En las entradas dedicadas a la artillería de plaza y sitio ya tuvimos ocasión de estudiar estas peculiares piezas, si bien, por el contexto histórico de dichas entradas, no hubo ocasión de hablar de el origen de las mismas. Así pues, y a fin de completar la historia de las piezas de tiro parabólico, voy a dedicar esta precisamente a su génesis. Sí, ya sé que debía llevar otro orden, pero mi esencia espiritual radica en el caos. De todas formas, ¿qué más da el orden? Bueno, al grano...
Según muchos tratadistas, fue durante las operaciones previas a la reconquista de Granada, en el último cuarto del siglo XV, cuando la artillería se transformó en un arma independiente. O sea, que su uso, además de generalizarse, se "profesionalizó" de forma que, a la hora de establecer un cerco, ya no se acudía con dos o tres bombardas alquiladas a un maestro artillero, sino que los ejércitos ya contaban con diversos tipos de piezas disponibles para cualquier circunstancia.

## Problema planteado 1:
Según el texto sobre la historia de la artillería, ¿en qué momento se transformó la artillería en un arma independiente, de acuerdo con muchos tratadistas?
## Problema planteado 2:
Por favor, reproduce el tramo del texto sobre la historia de la artillería que va desde "Según muchos tratadistas, fue" hasta "para cualquier circunstancia.", reemplazando "bombardas" por "culebrinas".

## Extracto de registros:
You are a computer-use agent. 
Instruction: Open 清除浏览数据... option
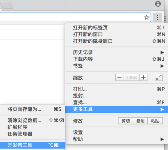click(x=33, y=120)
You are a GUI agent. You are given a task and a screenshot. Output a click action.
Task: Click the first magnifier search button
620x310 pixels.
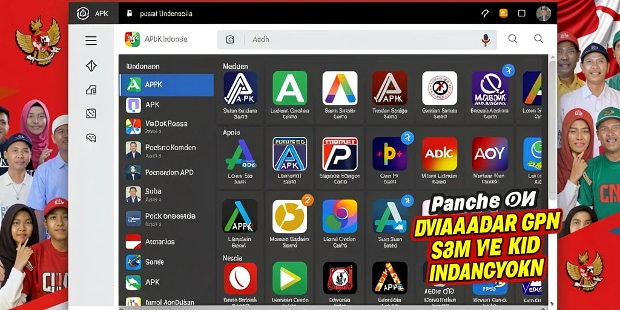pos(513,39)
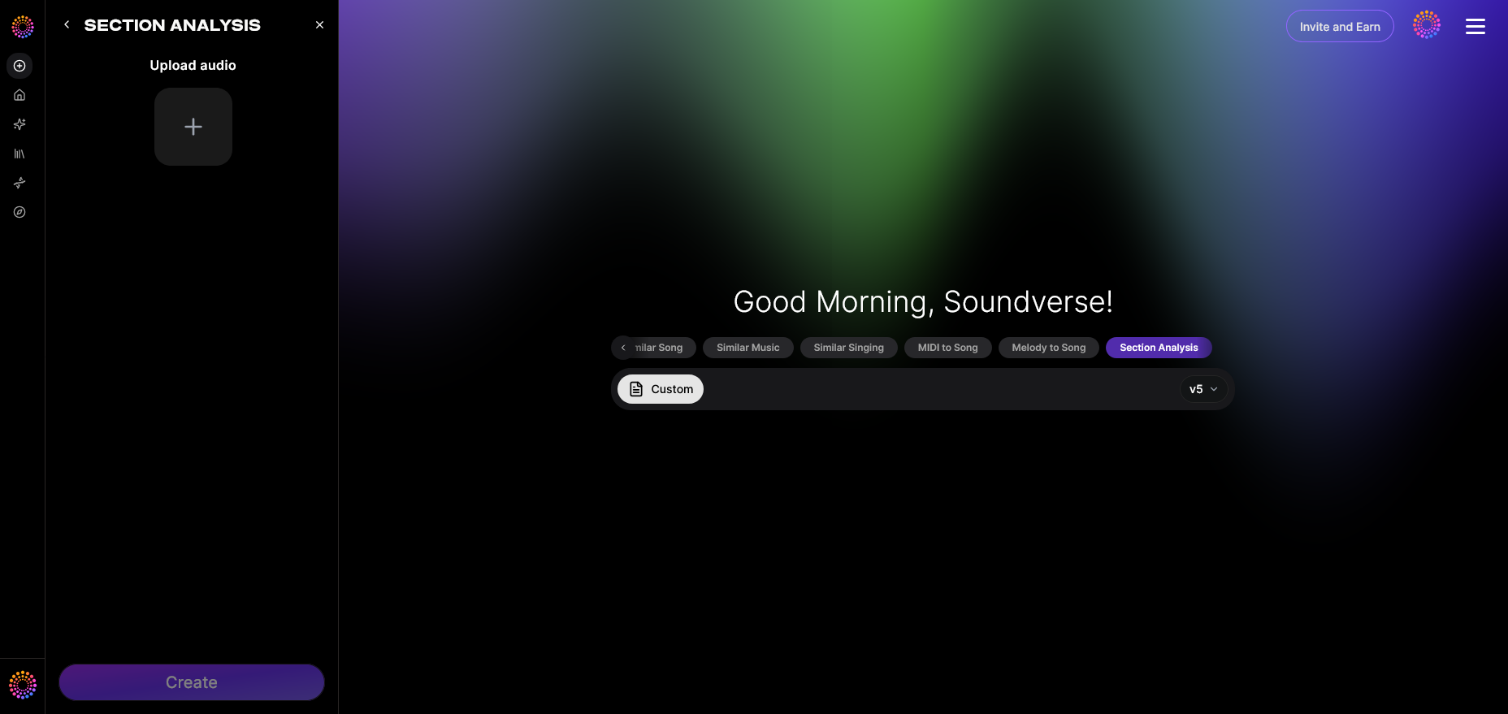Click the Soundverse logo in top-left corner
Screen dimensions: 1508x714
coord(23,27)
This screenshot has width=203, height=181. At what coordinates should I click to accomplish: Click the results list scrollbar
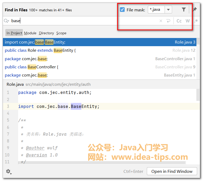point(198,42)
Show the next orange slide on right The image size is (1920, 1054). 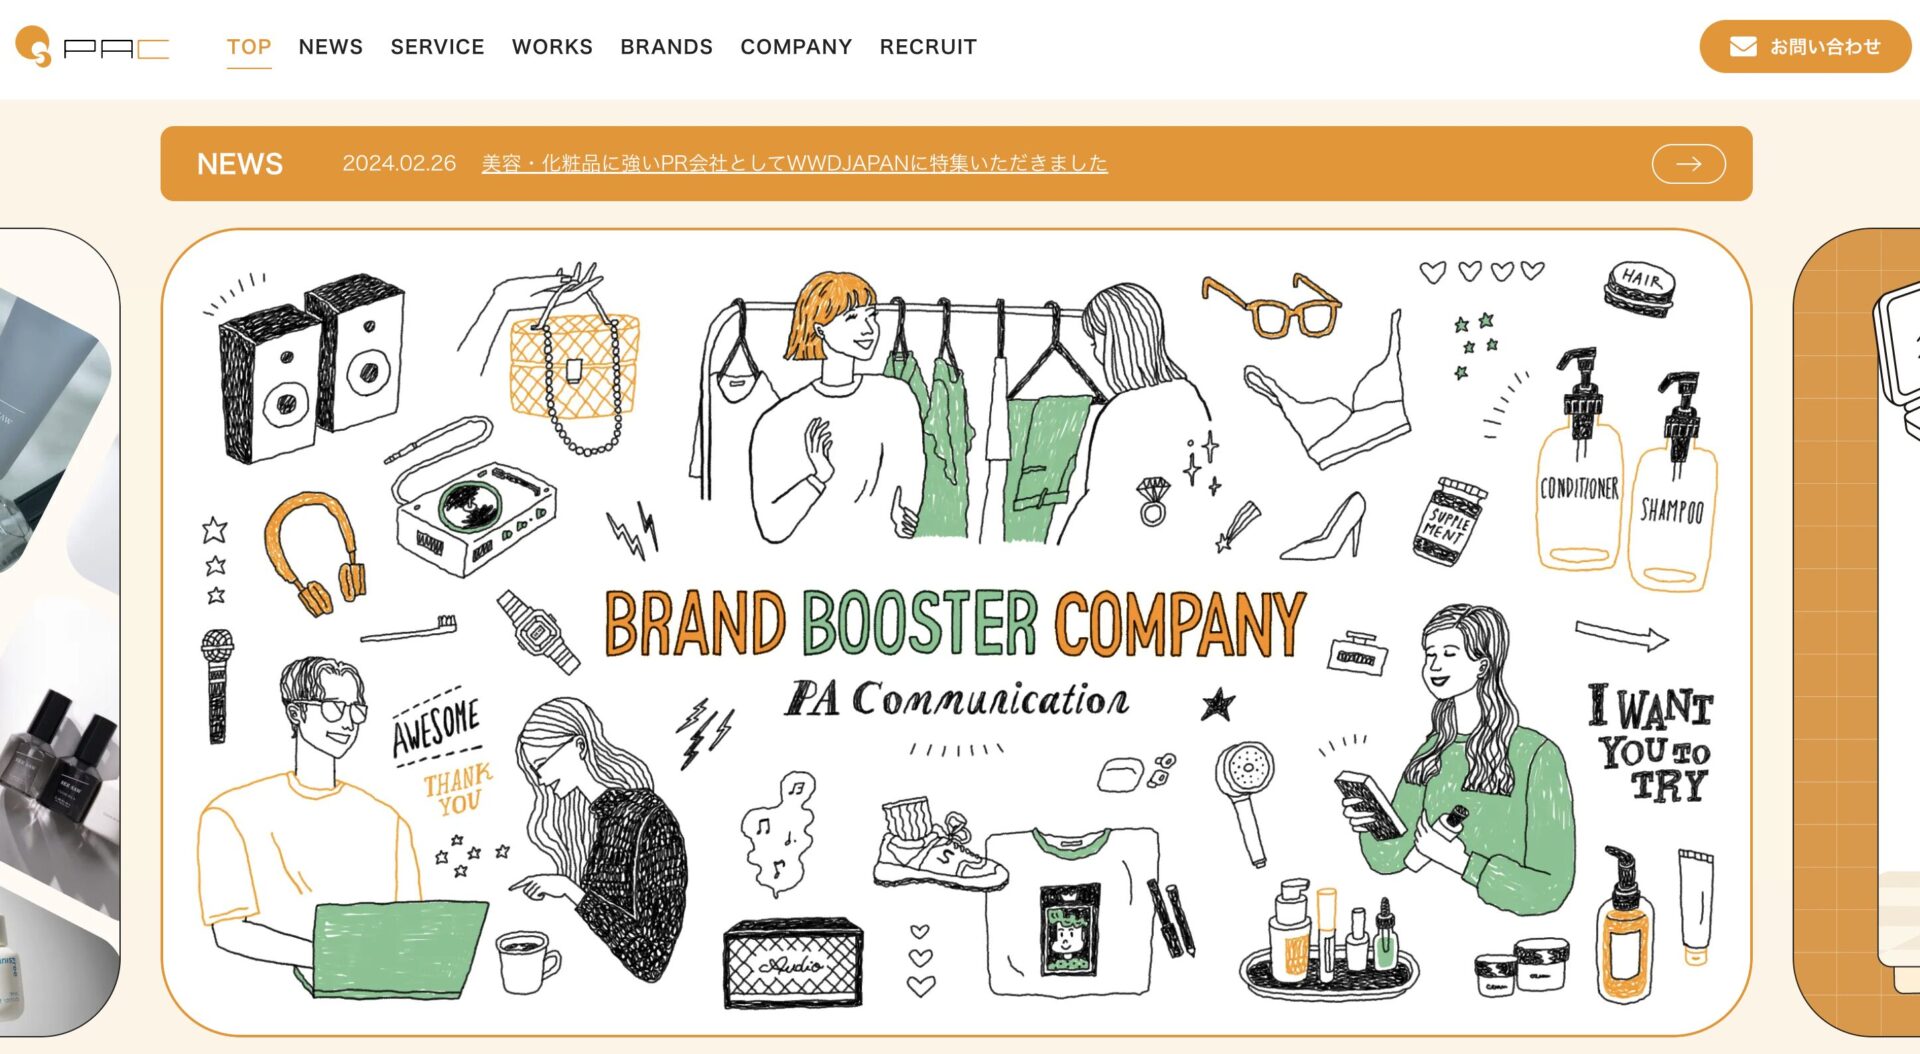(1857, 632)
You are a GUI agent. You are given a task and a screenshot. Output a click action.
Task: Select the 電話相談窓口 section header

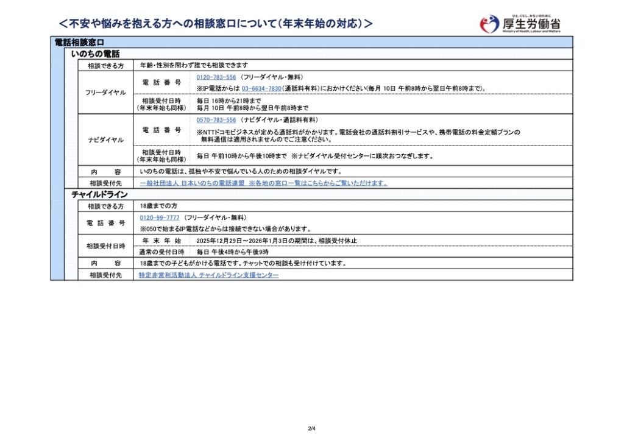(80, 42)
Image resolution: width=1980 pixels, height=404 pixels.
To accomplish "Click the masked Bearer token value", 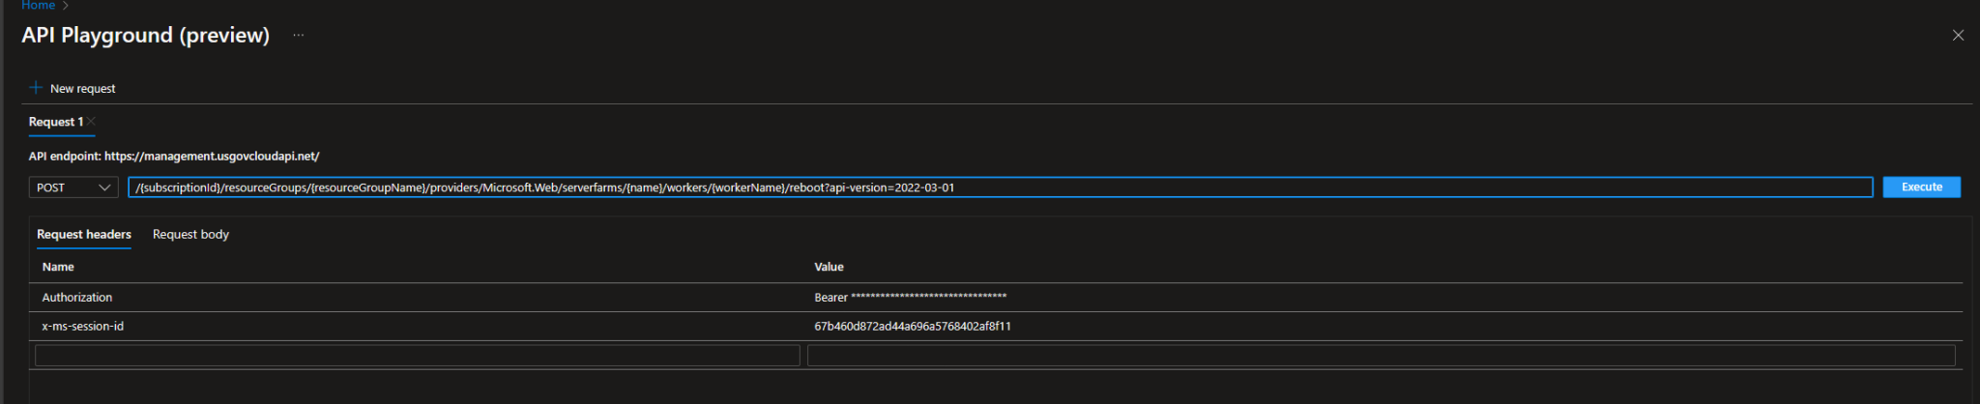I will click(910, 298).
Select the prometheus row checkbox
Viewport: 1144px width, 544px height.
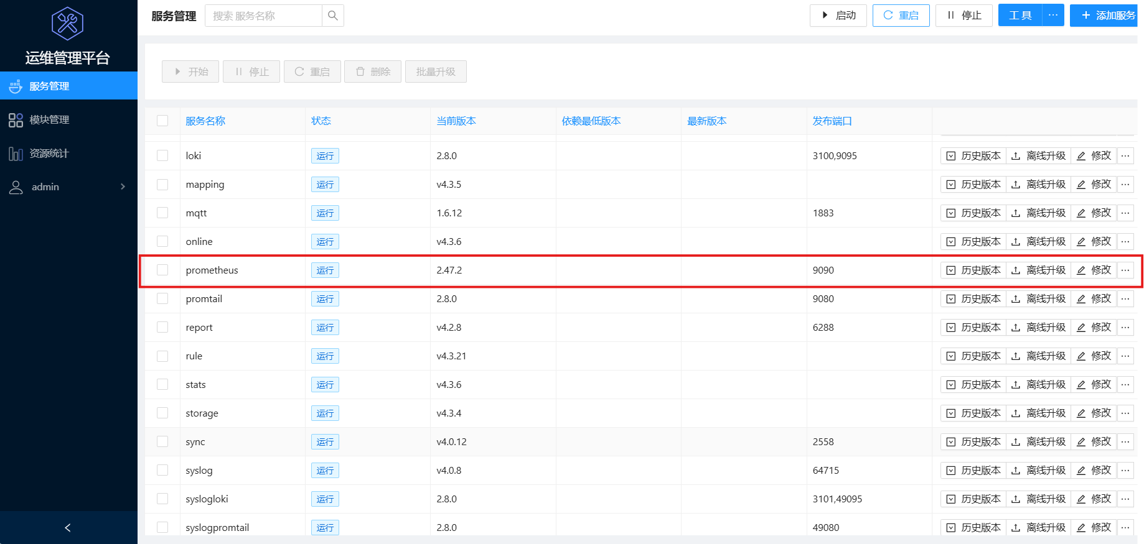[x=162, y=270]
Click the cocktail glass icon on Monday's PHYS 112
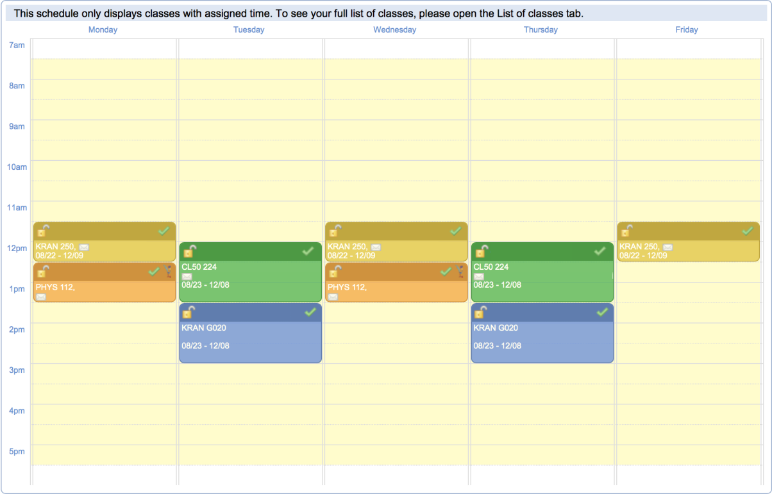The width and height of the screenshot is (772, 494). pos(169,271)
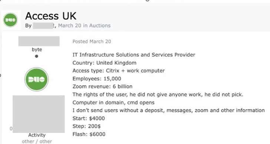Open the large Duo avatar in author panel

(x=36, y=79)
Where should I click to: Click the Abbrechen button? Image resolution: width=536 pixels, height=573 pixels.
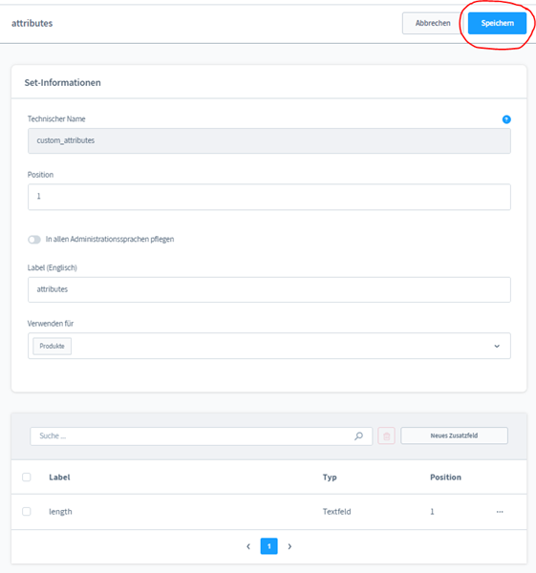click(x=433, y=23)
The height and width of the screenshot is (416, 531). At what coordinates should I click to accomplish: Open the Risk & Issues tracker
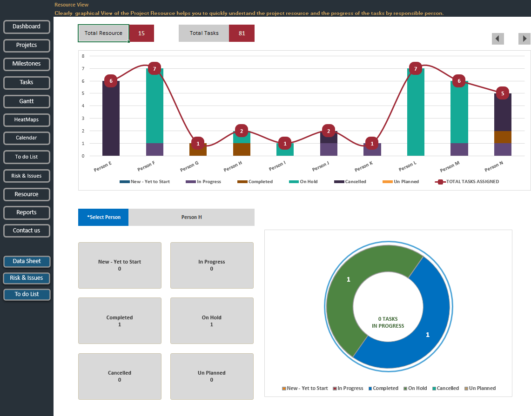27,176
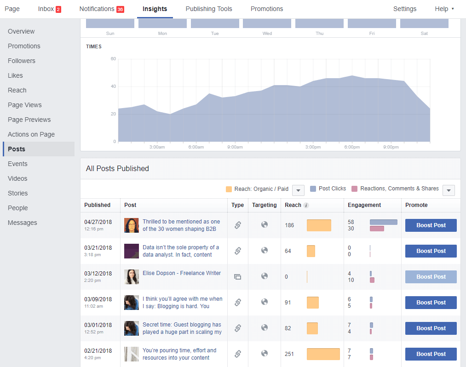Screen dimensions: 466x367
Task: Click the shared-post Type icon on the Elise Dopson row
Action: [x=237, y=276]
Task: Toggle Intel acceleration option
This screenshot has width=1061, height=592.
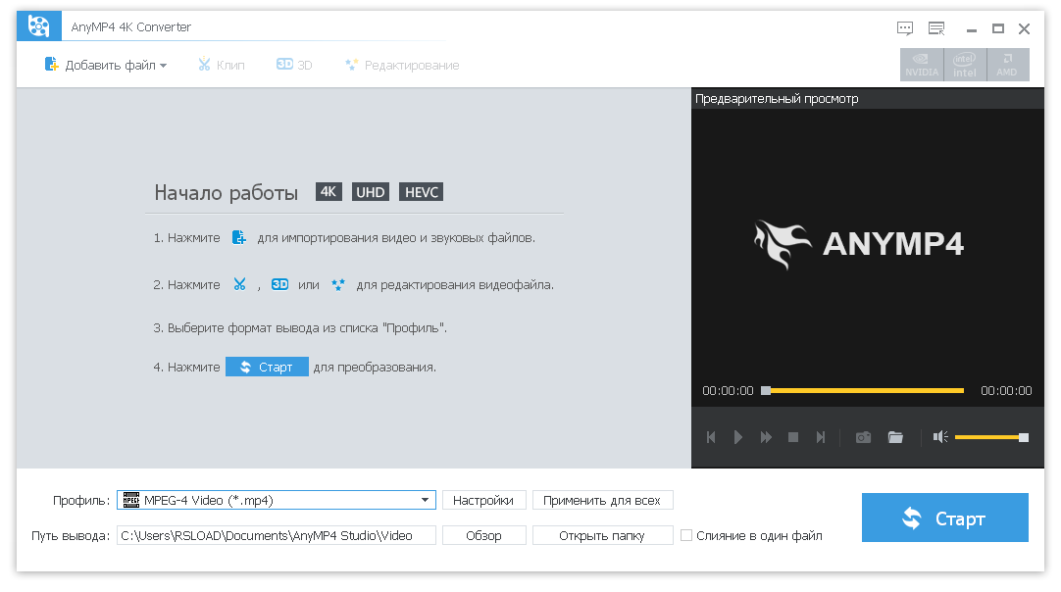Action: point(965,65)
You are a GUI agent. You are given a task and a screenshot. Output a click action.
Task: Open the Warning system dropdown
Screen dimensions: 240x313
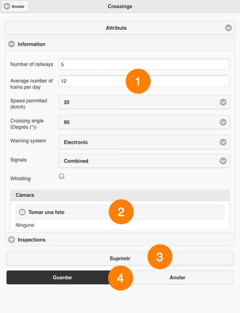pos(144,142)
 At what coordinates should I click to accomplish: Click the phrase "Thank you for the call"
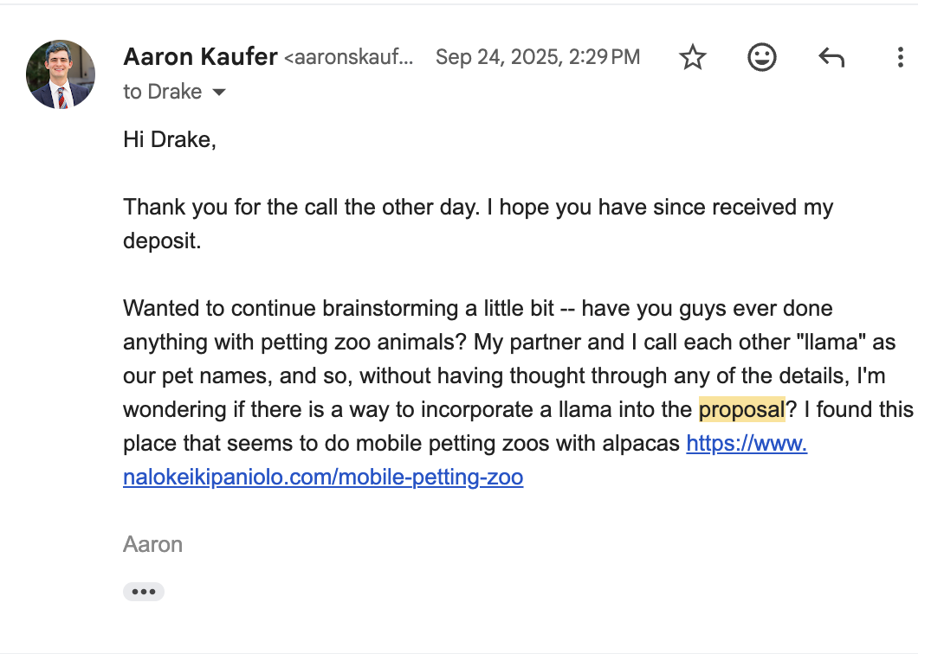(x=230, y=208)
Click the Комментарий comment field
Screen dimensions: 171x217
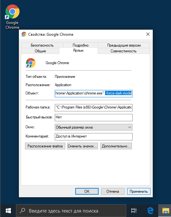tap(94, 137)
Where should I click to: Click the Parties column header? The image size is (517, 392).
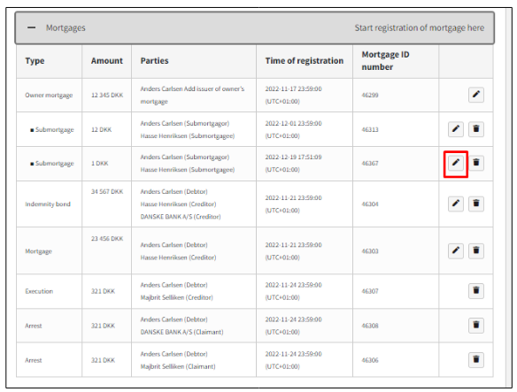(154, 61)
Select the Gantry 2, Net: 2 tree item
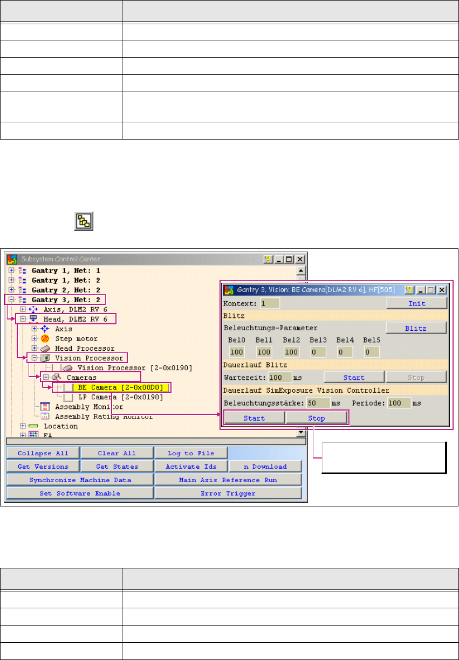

## Respuesta 1:
Durante las operaciones previas a la reconquista de Granada, en el último cuarto del siglo XV.

## Respuesta 2:
Según muchos tratadistas, fue durante las operaciones previas a la reconquista de Granada, en el último cuarto del siglo XV, cuando la artillería se transformó en un arma independiente. O sea, que su uso, además de generalizarse, se "profesionalizó" de forma que, a la hora de establecer un cerco, ya no se acudía con dos o tres culebrinas alquiladas a un maestro artillero, sino que los ejércitos ya contaban con diversos tipos de piezas disponibles para cualquier circunstancia.